## Action item
Wherever the word "beside" appears in a line of the data, that line should be copied.

= = =

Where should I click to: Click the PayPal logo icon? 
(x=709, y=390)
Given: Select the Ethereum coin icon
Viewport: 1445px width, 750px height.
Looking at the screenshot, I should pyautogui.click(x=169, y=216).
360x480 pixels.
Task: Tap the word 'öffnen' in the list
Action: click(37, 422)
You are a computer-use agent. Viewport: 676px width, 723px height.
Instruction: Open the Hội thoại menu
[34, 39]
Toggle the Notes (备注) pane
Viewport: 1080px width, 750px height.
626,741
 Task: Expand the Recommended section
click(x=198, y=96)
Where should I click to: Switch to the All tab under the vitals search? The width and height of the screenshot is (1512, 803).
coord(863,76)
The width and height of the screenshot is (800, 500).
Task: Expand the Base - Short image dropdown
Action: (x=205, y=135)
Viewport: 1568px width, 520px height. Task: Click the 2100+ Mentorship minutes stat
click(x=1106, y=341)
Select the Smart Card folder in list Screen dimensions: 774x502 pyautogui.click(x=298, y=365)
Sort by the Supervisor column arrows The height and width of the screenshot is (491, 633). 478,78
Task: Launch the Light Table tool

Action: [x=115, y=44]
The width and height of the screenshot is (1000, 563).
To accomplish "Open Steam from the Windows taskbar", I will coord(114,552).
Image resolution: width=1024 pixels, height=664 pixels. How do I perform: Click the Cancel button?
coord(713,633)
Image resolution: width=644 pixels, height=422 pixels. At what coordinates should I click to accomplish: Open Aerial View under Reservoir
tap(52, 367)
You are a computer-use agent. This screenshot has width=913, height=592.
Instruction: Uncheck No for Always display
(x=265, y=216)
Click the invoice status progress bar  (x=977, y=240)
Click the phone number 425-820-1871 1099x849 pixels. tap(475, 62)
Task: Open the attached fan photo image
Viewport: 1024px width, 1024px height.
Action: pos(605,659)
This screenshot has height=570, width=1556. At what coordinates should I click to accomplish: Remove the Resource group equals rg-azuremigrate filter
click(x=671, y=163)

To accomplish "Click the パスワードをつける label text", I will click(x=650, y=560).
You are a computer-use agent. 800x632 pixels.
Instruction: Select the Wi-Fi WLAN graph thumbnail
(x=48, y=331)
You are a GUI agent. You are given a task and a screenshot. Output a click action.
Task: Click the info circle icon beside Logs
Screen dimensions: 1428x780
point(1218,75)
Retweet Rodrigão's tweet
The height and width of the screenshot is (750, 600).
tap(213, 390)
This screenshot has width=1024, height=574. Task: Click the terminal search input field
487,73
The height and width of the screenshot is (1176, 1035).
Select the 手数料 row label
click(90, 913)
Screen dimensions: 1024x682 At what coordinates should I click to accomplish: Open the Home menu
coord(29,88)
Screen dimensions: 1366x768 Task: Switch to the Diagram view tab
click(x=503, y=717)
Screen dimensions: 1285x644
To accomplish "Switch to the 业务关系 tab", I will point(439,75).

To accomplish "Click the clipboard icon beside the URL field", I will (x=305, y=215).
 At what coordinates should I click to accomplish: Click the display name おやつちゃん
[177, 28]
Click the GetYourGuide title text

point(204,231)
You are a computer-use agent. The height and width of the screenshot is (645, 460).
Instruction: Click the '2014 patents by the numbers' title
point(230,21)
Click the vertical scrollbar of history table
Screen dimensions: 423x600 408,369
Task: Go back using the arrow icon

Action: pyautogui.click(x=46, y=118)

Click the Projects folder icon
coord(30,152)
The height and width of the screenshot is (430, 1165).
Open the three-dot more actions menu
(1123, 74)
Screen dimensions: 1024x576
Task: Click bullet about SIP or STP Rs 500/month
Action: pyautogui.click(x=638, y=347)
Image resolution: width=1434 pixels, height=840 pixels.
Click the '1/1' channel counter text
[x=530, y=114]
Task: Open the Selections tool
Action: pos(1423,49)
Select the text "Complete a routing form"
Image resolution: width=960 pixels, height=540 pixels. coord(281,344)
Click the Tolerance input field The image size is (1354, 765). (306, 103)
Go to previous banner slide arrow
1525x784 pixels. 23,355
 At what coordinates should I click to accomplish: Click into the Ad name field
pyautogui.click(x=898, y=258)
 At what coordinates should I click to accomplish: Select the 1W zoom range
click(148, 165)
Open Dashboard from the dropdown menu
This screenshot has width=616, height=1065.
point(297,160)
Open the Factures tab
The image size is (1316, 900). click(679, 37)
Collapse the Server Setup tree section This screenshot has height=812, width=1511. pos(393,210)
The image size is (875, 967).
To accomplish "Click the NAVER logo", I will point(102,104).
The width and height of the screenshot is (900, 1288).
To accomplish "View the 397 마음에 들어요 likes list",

= = =

## Reply
Task: Click the info circle icon beside Logs
To accomplish "Click the clipboard icon beside the URL field", I will (x=305, y=215).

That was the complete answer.